* _Input data_
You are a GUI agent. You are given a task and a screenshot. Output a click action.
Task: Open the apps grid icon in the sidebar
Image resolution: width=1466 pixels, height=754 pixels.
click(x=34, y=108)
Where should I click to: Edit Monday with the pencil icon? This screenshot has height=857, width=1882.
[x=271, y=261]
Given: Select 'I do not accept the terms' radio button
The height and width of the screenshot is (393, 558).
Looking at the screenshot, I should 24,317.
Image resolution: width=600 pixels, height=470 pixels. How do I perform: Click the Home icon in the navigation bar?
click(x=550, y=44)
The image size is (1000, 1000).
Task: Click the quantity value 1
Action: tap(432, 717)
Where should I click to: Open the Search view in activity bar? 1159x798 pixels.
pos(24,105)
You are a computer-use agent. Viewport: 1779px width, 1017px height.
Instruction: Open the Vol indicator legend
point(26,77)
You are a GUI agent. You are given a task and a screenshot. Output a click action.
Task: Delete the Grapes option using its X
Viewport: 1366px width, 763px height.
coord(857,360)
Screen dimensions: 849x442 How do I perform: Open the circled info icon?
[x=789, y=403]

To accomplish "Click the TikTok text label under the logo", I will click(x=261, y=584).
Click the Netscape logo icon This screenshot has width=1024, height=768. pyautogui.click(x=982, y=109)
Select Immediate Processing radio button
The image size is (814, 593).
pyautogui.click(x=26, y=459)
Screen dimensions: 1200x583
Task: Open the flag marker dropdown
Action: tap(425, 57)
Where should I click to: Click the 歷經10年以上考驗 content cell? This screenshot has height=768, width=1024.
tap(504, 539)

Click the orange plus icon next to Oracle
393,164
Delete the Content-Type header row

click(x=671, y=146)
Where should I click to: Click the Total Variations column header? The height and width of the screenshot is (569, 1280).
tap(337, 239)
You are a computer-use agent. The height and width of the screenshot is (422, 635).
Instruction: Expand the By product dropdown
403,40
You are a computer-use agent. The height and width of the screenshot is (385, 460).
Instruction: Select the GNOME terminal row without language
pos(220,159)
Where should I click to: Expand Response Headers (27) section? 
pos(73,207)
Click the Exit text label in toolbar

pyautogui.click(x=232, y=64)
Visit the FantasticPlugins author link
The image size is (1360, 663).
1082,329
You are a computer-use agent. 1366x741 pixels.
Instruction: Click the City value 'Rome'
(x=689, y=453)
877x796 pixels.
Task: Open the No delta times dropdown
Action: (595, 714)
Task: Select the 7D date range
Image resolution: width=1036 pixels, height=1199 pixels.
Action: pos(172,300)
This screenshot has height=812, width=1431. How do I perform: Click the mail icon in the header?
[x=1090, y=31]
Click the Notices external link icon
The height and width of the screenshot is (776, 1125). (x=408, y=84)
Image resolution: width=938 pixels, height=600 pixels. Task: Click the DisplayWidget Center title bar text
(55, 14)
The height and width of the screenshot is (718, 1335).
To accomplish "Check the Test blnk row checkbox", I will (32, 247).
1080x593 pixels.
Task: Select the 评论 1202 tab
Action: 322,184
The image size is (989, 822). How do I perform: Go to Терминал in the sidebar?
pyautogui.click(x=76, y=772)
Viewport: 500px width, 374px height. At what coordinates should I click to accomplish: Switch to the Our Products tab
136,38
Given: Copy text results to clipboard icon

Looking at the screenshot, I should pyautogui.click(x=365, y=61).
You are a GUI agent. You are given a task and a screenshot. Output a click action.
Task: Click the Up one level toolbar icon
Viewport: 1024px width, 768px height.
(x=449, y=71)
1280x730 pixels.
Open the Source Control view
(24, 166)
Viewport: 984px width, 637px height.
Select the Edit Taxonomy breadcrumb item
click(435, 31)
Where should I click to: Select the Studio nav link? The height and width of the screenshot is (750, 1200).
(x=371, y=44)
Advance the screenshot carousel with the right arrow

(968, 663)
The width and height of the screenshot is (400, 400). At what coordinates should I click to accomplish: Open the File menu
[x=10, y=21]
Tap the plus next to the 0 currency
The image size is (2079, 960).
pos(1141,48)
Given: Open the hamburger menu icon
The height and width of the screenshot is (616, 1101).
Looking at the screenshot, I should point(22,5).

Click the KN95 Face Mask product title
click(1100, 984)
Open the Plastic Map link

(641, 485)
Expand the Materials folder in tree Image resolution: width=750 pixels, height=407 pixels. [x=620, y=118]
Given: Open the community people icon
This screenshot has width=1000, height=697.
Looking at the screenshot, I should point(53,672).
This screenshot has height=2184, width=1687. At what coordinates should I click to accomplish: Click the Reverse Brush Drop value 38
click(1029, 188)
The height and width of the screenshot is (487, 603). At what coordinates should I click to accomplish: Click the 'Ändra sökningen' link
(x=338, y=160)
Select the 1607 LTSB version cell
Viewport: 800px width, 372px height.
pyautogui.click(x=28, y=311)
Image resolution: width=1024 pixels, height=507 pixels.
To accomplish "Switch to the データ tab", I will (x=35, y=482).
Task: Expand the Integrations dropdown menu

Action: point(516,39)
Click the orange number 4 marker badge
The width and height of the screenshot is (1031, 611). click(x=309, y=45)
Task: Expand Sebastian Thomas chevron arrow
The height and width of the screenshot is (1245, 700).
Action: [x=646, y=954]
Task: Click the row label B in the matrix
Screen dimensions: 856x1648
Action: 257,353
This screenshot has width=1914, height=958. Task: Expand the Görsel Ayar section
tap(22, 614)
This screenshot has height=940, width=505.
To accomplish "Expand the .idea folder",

* _Requirement_
The answer must be the full listing, copied exactly.

* _Problem solution_
You are a GUI agent. You are given a task and a screenshot. Output a click action.
Task: Open the apps grid icon in the sidebar
Image resolution: width=1466 pixels, height=754 pixels.
click(x=34, y=108)
Where should I click to: Edit Monday with the pencil icon? This screenshot has height=857, width=1882.
[x=271, y=261]
Given: Select 'I do not accept the terms' radio button
The height and width of the screenshot is (393, 558).
Looking at the screenshot, I should 24,317.
Image resolution: width=600 pixels, height=470 pixels. How do I perform: Click the Home icon in the navigation bar?
click(x=550, y=44)
The image size is (1000, 1000).
Task: Click the quantity value 1
Action: tap(432, 717)
Where should I click to: Open the Search view in activity bar? 1159x798 pixels.
pos(24,105)
You are a computer-use agent. Viewport: 1779px width, 1017px height.
Instruction: Open the Vol indicator legend
point(26,77)
You are a GUI agent. You are given a task and a screenshot. Output a click action.
Task: Delete the Grapes option using its X
Viewport: 1366px width, 763px height.
coord(857,360)
Screen dimensions: 849x442 How do I perform: Open the circled info icon?
[x=789, y=403]

To accomplish "Click the TikTok text label under the logo", I will click(x=261, y=584).
Click the Netscape logo icon This screenshot has width=1024, height=768. pyautogui.click(x=982, y=109)
Select Immediate Processing radio button
The image size is (814, 593).
pyautogui.click(x=26, y=459)
Screen dimensions: 1200x583
Task: Open the flag marker dropdown
Action: tap(425, 57)
Where should I click to: Click the 歷經10年以上考驗 content cell? This screenshot has height=768, width=1024.
tap(504, 539)

Click the orange plus icon next to Oracle
393,164
Delete the Content-Type header row

click(x=671, y=146)
Where should I click to: Click the Total Variations column header? The height and width of the screenshot is (569, 1280).
tap(337, 239)
You are a computer-use agent. The height and width of the screenshot is (422, 635).
Instruction: Expand the By product dropdown
403,40
You are a computer-use agent. The height and width of the screenshot is (385, 460).
Instruction: Select the GNOME terminal row without language
pos(220,159)
Where should I click to: Expand Response Headers (27) section? 
pos(73,207)
Click the Exit text label in toolbar

pyautogui.click(x=232, y=64)
Visit the FantasticPlugins author link
The image size is (1360, 663).
1082,329
You are a computer-use agent. 1366x741 pixels.
Instruction: Click the City value 'Rome'
(x=689, y=453)
877x796 pixels.
Task: Open the No delta times dropdown
Action: (595, 714)
Task: Select the 7D date range
Image resolution: width=1036 pixels, height=1199 pixels.
Action: pos(172,300)
This screenshot has height=812, width=1431. How do I perform: Click the mail icon in the header?
[x=1090, y=31]
Click the Notices external link icon
The height and width of the screenshot is (776, 1125). (x=408, y=84)
Image resolution: width=938 pixels, height=600 pixels. Task: Click the DisplayWidget Center title bar text
(55, 14)
The height and width of the screenshot is (718, 1335).
To accomplish "Check the Test blnk row checkbox", I will (32, 247).
1080x593 pixels.
Task: Select the 评论 1202 tab
Action: 322,184
The image size is (989, 822). How do I perform: Go to Терминал in the sidebar?
pyautogui.click(x=76, y=772)
Viewport: 500px width, 374px height. At what coordinates should I click to accomplish: Switch to the Our Products tab
136,38
Given: Copy text results to clipboard icon

Looking at the screenshot, I should pyautogui.click(x=365, y=61).
You are a GUI agent. You are given a task and a screenshot. Output a click action.
Task: Click the Up one level toolbar icon
Viewport: 1024px width, 768px height.
(x=449, y=71)
1280x730 pixels.
Open the Source Control view
(24, 166)
Viewport: 984px width, 637px height.
Select the Edit Taxonomy breadcrumb item
click(435, 31)
Where should I click to: Select the Studio nav link? The height and width of the screenshot is (750, 1200).
(x=371, y=44)
Advance the screenshot carousel with the right arrow

(968, 663)
The width and height of the screenshot is (400, 400). At what coordinates should I click to accomplish: Open the File menu
[x=10, y=21]
Tap the plus next to the 0 currency
The image size is (2079, 960).
pos(1141,48)
Given: Open the hamburger menu icon
The height and width of the screenshot is (616, 1101).
Looking at the screenshot, I should point(22,5).

Click the KN95 Face Mask product title
click(1100, 984)
Open the Plastic Map link

(641, 485)
Expand the Materials folder in tree Image resolution: width=750 pixels, height=407 pixels. [x=620, y=118]
Given: Open the community people icon
This screenshot has width=1000, height=697.
Looking at the screenshot, I should point(53,672).
This screenshot has height=2184, width=1687. At what coordinates should I click to accomplish: Click the Reverse Brush Drop value 38
click(1029, 188)
The height and width of the screenshot is (487, 603). At what coordinates should I click to accomplish: Click the 'Ändra sökningen' link
(x=338, y=160)
Select the 1607 LTSB version cell
Viewport: 800px width, 372px height.
pyautogui.click(x=28, y=311)
Image resolution: width=1024 pixels, height=507 pixels.
To accomplish "Switch to the データ tab", I will (x=35, y=482).
Task: Expand the Integrations dropdown menu

Action: point(516,39)
Click the orange number 4 marker badge
The width and height of the screenshot is (1031, 611). click(x=309, y=45)
Task: Expand Sebastian Thomas chevron arrow
The height and width of the screenshot is (1245, 700).
Action: [x=646, y=954]
Task: Click the row label B in the matrix
Screen dimensions: 856x1648
Action: 257,353
This screenshot has width=1914, height=958. Task: Expand the Görsel Ayar section
tap(22, 614)
This screenshot has height=940, width=505.
To accomplish "Expand the .idea folder",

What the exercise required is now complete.